I don't use this to do creative culling - deleting images that are technically ok but creatively meh. I usually do that after having the images on my drive for a week and living with them as you will sometimes see an image worth keeping that you didn't notice before.


----------



## PhilBurton (Feb 14, 2019)

hotsnacks said:


> After a few years away, I'm back to photography and starting fresh. I have 3 years of photos from travels that have been sitting and a fresh installation of LR 7.0.1. Forget prior catalogues and photos for now.
> 
> I always worry about LR getting slow over time. Stories of catalogs getting huge and dismal performance. I've read probably a hundred articles blogs about all the settings (with some horrible advice).
> 
> ...


I _wanted _to like Fast RAW Viewer so I could cull the obvious rejects and do star ratings quickly but in practice I find the FRV interface clunky and hard to use, so for me at least, I don't save time by using FRV instead of LR.  Supposedly FRV can also do color balance adjustments, but I haven't gotten that to work.  

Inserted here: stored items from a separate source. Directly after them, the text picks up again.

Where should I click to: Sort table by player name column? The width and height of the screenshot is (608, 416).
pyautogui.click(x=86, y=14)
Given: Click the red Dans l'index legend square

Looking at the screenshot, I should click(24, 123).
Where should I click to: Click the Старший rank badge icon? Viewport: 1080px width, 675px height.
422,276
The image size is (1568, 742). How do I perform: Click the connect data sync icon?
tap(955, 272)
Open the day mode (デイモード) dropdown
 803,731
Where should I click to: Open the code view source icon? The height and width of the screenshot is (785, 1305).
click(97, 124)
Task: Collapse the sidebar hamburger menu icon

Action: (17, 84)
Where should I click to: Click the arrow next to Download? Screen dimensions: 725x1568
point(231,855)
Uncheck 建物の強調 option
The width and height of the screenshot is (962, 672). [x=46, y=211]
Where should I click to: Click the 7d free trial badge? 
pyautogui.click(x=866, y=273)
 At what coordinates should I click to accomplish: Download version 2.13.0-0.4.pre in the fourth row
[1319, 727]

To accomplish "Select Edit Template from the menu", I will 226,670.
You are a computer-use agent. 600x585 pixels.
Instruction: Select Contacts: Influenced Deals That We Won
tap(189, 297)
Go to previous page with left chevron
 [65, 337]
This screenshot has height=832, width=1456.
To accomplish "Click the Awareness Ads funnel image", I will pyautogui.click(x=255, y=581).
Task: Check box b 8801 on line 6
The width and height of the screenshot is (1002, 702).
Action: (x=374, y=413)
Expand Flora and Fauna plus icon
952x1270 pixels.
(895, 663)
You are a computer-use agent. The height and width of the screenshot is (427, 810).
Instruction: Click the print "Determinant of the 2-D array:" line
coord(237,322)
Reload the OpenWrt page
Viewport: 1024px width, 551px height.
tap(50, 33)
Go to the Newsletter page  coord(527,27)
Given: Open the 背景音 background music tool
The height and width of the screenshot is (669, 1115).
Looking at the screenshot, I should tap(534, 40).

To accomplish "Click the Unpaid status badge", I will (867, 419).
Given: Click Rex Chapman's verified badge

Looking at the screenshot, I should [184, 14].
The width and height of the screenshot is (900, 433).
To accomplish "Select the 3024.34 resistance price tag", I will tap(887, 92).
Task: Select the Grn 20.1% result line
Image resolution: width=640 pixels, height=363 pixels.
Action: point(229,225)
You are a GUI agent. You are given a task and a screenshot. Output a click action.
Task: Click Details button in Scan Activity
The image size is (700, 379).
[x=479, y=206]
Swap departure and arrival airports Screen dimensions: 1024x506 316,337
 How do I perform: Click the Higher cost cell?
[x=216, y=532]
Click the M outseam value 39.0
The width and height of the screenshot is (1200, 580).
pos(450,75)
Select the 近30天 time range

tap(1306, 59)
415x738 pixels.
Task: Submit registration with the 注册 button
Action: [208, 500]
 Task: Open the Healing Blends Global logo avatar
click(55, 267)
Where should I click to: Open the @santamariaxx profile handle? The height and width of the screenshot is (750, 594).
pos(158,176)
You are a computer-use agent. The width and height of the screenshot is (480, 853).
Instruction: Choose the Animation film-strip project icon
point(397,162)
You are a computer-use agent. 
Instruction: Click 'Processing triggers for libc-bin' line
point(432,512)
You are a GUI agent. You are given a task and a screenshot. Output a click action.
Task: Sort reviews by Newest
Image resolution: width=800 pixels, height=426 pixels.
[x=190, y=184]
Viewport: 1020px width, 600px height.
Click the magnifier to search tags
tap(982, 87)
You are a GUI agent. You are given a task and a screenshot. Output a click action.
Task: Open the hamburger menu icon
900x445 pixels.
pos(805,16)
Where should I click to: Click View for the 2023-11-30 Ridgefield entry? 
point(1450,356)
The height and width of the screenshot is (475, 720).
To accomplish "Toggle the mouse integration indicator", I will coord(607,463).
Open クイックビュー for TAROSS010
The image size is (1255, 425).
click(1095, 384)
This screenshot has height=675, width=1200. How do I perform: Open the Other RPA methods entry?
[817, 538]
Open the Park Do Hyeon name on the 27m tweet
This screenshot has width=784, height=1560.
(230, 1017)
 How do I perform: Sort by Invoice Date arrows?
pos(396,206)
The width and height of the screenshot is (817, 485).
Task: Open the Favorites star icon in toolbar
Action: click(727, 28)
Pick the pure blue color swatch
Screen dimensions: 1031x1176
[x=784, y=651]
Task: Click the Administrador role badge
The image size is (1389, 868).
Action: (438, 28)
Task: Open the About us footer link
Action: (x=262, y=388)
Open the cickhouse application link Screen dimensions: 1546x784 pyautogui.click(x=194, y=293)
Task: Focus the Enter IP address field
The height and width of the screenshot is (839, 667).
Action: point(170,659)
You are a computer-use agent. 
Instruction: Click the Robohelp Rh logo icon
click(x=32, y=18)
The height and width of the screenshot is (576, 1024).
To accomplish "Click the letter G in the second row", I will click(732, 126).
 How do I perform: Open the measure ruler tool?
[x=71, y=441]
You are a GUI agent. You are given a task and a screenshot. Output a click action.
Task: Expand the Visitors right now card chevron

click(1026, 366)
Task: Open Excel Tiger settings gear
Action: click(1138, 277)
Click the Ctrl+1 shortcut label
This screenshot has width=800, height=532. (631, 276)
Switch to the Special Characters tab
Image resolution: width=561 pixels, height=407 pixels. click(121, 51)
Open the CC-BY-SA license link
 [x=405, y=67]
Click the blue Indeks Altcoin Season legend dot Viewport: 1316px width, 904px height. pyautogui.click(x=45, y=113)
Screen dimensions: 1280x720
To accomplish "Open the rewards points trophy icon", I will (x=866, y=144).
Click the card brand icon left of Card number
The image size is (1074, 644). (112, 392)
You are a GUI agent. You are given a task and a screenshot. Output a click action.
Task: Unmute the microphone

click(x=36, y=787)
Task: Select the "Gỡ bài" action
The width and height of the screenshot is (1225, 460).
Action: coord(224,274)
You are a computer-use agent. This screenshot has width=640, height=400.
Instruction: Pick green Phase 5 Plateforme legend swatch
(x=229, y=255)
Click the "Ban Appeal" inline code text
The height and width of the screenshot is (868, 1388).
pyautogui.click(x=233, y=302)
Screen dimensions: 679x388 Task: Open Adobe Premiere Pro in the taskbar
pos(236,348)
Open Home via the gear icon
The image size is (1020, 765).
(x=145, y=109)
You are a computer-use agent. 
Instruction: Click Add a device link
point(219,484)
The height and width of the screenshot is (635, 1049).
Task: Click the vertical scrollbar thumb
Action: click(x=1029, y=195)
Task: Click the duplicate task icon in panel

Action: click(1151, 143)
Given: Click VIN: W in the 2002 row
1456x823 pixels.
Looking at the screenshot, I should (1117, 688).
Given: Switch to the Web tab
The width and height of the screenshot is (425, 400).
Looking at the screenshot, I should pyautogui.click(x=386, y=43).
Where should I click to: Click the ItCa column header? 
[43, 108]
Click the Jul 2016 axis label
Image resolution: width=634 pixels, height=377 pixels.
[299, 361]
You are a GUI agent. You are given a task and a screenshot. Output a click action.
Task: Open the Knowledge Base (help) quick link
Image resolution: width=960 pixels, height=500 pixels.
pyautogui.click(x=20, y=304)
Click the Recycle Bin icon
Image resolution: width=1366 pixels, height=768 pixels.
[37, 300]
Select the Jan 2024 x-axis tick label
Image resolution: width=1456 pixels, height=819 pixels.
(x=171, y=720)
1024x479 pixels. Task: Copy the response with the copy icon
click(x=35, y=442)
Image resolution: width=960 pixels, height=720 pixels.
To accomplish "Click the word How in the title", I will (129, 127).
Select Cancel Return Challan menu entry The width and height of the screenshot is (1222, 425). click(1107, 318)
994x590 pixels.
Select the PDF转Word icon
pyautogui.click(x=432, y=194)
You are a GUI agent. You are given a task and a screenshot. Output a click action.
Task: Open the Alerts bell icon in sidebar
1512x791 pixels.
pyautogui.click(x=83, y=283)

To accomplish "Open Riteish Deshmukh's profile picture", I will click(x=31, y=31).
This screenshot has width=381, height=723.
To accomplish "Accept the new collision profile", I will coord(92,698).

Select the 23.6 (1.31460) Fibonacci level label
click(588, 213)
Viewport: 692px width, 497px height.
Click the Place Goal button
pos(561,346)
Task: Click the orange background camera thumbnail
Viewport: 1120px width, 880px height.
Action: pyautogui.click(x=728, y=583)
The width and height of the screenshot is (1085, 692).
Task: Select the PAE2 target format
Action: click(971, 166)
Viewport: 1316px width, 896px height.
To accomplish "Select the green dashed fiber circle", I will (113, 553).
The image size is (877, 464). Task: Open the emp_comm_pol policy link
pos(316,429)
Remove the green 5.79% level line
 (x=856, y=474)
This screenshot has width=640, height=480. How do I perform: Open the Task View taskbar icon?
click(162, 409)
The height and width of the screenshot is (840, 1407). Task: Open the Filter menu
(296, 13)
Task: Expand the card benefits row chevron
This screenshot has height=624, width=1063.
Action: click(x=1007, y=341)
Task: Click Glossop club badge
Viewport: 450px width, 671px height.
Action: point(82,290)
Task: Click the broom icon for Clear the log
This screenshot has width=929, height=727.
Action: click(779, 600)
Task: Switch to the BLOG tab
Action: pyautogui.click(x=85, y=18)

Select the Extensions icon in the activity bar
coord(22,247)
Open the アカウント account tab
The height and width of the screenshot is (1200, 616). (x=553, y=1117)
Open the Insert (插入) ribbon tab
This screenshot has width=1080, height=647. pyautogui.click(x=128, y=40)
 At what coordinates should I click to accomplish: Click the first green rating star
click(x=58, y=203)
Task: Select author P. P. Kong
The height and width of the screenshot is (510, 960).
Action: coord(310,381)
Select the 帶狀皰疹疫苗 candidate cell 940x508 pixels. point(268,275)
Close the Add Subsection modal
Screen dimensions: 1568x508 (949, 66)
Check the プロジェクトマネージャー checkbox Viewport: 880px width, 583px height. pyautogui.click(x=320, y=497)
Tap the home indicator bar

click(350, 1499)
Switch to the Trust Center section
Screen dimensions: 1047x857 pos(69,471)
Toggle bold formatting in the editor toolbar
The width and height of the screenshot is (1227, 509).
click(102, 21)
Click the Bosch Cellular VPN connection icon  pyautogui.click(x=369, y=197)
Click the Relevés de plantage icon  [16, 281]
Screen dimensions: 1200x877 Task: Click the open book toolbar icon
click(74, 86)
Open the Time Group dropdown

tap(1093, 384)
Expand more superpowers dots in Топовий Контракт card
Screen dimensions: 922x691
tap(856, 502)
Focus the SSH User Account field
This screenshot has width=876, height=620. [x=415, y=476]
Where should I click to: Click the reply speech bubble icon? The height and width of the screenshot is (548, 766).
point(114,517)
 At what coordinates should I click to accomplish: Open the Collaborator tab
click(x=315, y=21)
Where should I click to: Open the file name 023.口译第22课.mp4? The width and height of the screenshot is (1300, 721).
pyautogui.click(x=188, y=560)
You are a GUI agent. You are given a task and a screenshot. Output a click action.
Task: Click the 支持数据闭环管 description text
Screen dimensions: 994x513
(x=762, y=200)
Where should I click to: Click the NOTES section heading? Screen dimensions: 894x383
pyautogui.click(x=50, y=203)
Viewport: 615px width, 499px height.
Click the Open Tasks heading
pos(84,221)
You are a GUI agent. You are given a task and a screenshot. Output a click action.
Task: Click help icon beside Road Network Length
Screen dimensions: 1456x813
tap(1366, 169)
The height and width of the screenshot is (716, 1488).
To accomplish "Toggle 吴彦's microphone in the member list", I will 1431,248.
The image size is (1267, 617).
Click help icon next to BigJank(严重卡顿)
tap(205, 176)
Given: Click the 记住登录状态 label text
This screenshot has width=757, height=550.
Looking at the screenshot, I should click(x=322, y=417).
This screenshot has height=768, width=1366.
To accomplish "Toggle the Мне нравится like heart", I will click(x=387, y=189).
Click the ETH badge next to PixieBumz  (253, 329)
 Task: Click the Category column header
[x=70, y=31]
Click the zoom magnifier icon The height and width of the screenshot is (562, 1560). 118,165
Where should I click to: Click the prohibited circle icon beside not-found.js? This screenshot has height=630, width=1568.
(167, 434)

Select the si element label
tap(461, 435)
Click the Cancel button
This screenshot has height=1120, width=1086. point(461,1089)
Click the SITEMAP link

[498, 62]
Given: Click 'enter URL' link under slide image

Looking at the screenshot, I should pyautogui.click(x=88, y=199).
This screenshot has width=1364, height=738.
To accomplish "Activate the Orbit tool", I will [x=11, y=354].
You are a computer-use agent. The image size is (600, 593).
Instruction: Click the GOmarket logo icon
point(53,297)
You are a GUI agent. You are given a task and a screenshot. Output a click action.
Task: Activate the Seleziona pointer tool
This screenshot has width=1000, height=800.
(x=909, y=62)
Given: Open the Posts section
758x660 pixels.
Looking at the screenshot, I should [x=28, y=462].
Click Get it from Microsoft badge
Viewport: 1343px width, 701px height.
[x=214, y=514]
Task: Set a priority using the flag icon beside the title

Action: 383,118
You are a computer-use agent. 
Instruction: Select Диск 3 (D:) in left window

I recently had to reload Windows and all my applications due to a bad Windows crash, and I didn't even re-install FRV.  Fortunately it wasn't too expensive..  Maybe I'll go back to FRV someday, but I want to master the DEVELOP module first.  

Phil Burton


----------



## PeteGB (Feb 14, 2019)

One thing not mentioned above is LR Mobile, which I find immensely useful at the culling stage.

After a shoot I put card into PC, ingest into LR which copies pics to computer and imports to LR catalogue, then I create a collect containing all pictures and sync to LR Mobile.

I can now do initial cull and some quite sophisticated editing and image manipulation on iPad or even iPhone which means I don’t need to be sitting in office in front of PC. Especially at initial cull stage where it’s just Pick/Reject I can work while watching TV, sit in sun with a wine or even just be in the same room as my wife rather than locked away on my own.

Only other comment I’d add is that I find it’s helpful to shut LR down and restart after an intense period of flagging/keywording/editing. I find it start to get a bit slower to respond and if I leave it too long it can freeze for longish periods.

Enjoy . . . .


----------